Genes characterizing subgroups of colon adenocarcinomas. Top 17 genes (18 probe sets) differentially expressed in “MSS tumors with high K23” compared to “MSI tumors with low/no Keratin 23” were accessed by immunohistochemistry followed by supervised clustering of transcript profiling data. Ratios are based on median values and are given as normalized ratio log2 (−INF, −1] and [1, +INF).

Figure 6

Expression of K23 impairs proliferation and induces apoptosis. (A) The viability of 4000 COS7 cells was measured at 24h or 48h post‐transfection using an MTT assay. K23 expressing cells showed a significant lower viability compared to wild‐type or mock cells (p=0.01). (B) Western blot of COS7 cell extracts 6, 12, 24 and 48h post‐transfection with pCR3.1:KRT23 (+) or an empty vector (−) incubated with anti K23 antibody or beta‐actin as loading control.

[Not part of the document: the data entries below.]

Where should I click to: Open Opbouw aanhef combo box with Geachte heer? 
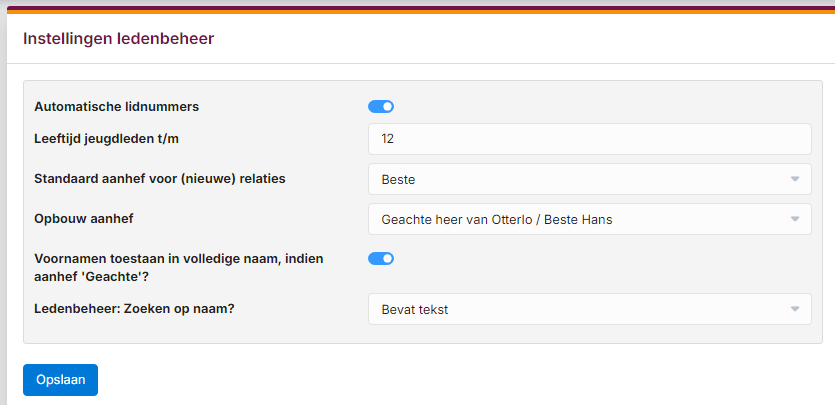(590, 219)
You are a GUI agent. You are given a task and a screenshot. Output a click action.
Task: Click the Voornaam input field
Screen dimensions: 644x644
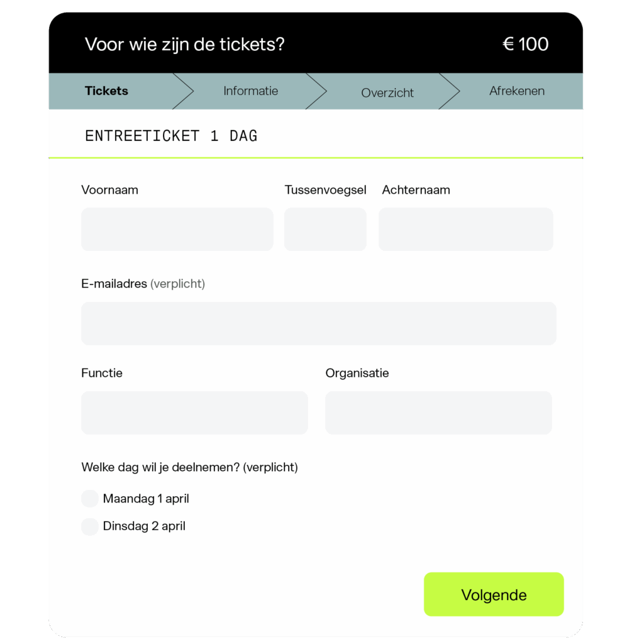(x=177, y=229)
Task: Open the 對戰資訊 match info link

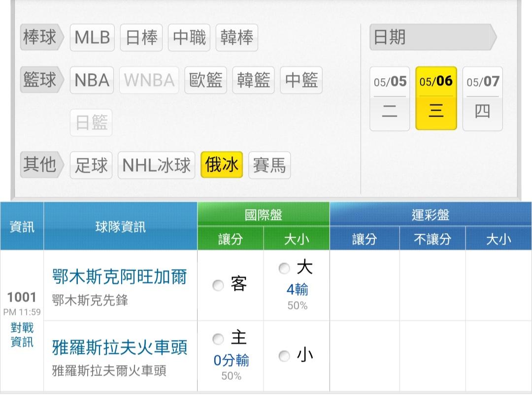Action: pyautogui.click(x=22, y=335)
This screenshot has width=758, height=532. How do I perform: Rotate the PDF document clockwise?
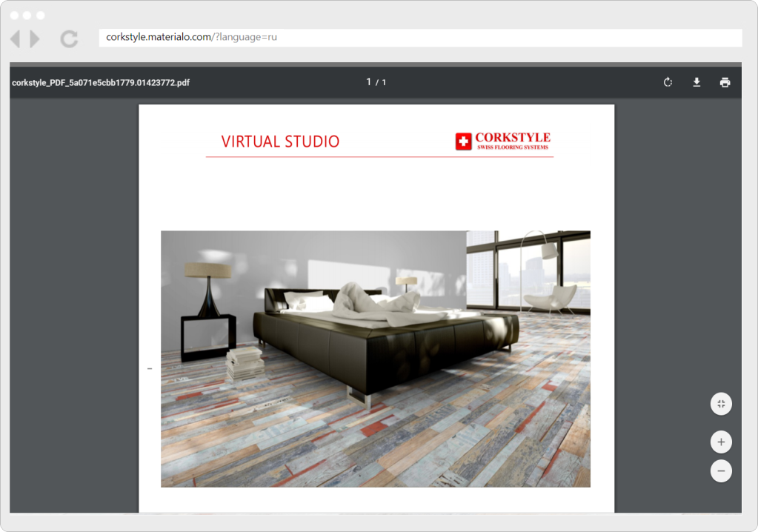pos(668,82)
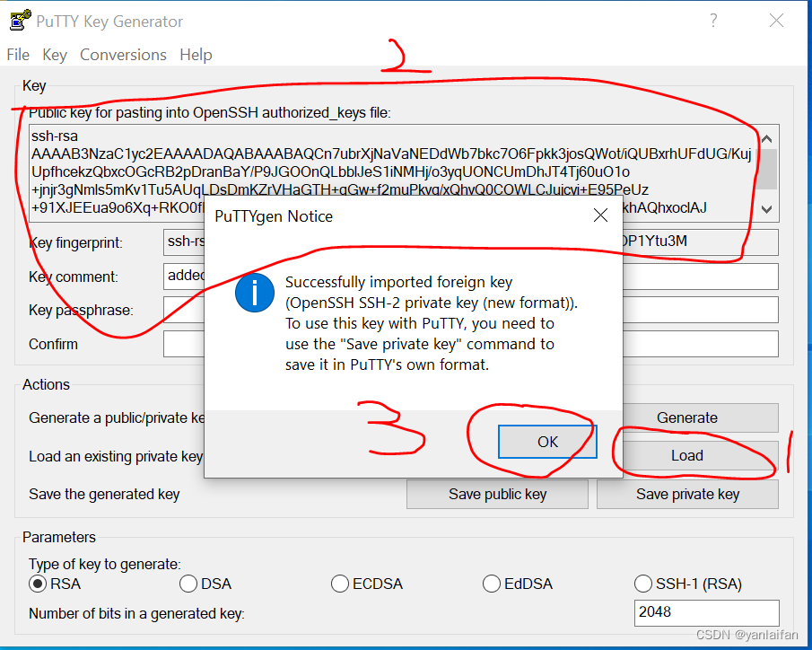
Task: Dismiss the notice with the OK button
Action: click(546, 441)

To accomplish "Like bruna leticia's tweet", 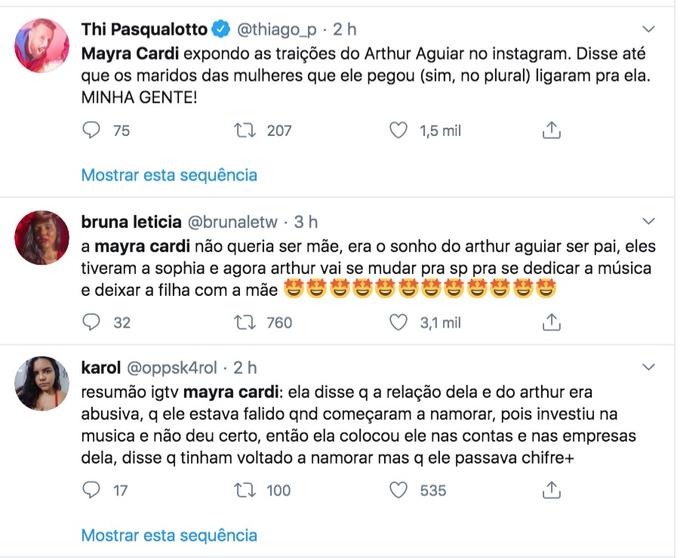I will click(398, 322).
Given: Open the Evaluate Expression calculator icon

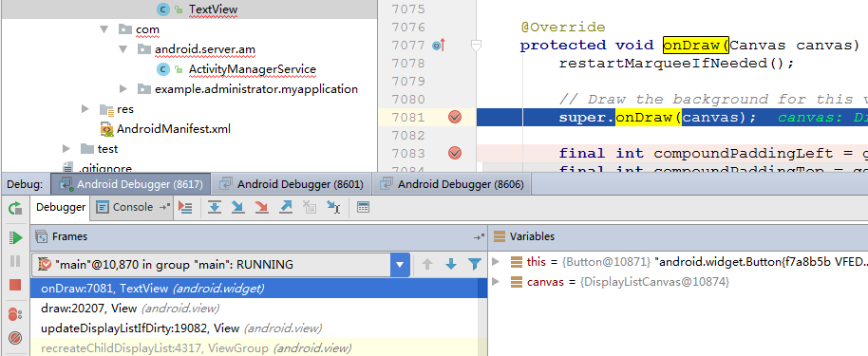Looking at the screenshot, I should [x=363, y=208].
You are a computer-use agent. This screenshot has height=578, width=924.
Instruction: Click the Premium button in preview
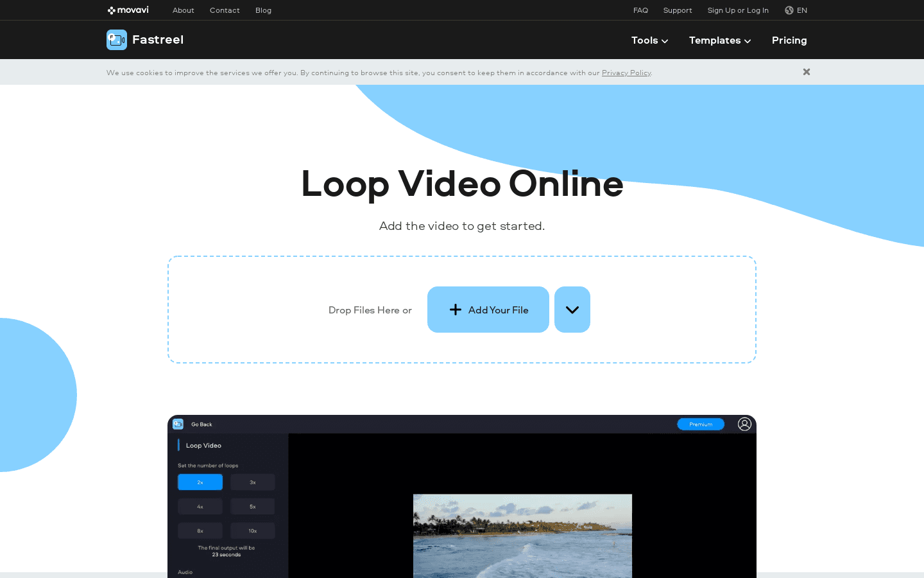[701, 424]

Positive with K23. (C) 48h after transfection of COS7 with pCR3.1:KRT23, TUNEL labeling was performed to identify apoptotic cells (1000× magnification). (a) Blue: DAPI nuclear stain, (b) red: TMR stained, fragmented apoptotic nucleus, (c) merge of (a) and (b), showing an apoptotic (arrow) and a non‐apoptotic cell, (d) magnification of (c); (e) multinucleated cell; (f–i) co‐localization of K23 expression in apoptotic cells (1000× magnification): (f) green: anti‐K23 polyclonal antibody, (g) red: TMR stained, fragmented apoptotic nucleus (h) merge of (f) and (g), showing evidence for apoptosis in the K23 overexpressing cell; (i) merge of anti‐K23 polyclonal antibody (green) and DAPI nuclear stain (blue). (D) KRT23 expression decreased the proliferation of the colon cancer cell lines HCT15, HCT116 and SW480 significantly 48h post‐transfection when compared to a mock. Analyses were performed in 6 replicates each. (E) Visual inspection of KRT23 transfected cells at 24h post‐transfection showed that the number of viable HCT116 cells (MSI) following transfection with KRT23 is clearly reduced compared to SW480 cells (MSS) or compared to cells transfected with a GFP‐vector only (400× magnification). Immunofluorescence microscopy showed DAPI stained nuclei of HCT116 or SW480 24h posttransfection with KRT23. Remarkably, several giant cells were found in the SW480 cell population after transfection with KRT23.

Figure 7

Transcript profiling and correlation analysis of transcription factors CEBPA, CEBPB and HFH1/FOXQ1 (U133plus arrays). (A) Box‐Whisker plots representing normal mucosa (n=10), MSS (n=118) and MSI (n=35) tumors. (B) Spearman rank correlation and linear regression analyses comprising MSS and MSI tumors showed that KRT23 correlated significantly with CEBPA, CEBPB and HFH1/FOXQ1.

Figure 8

Involvement of KRT23 in the cell cycle: G1/S check point pathway. Transcript profiling data (U133plus2.0) from 10 normal colon mucosas were compared to those from 118 MSS colon adenocarcinomas. Transcripts of KRT23, DACH1, and CEBPB were strongly upregulated in MSS tumors (red), while SMAD3 and CDKN1A (p21/CIP) were downregulated (green) compared to normal mucosa (extracted from Supplementary Figure 4a).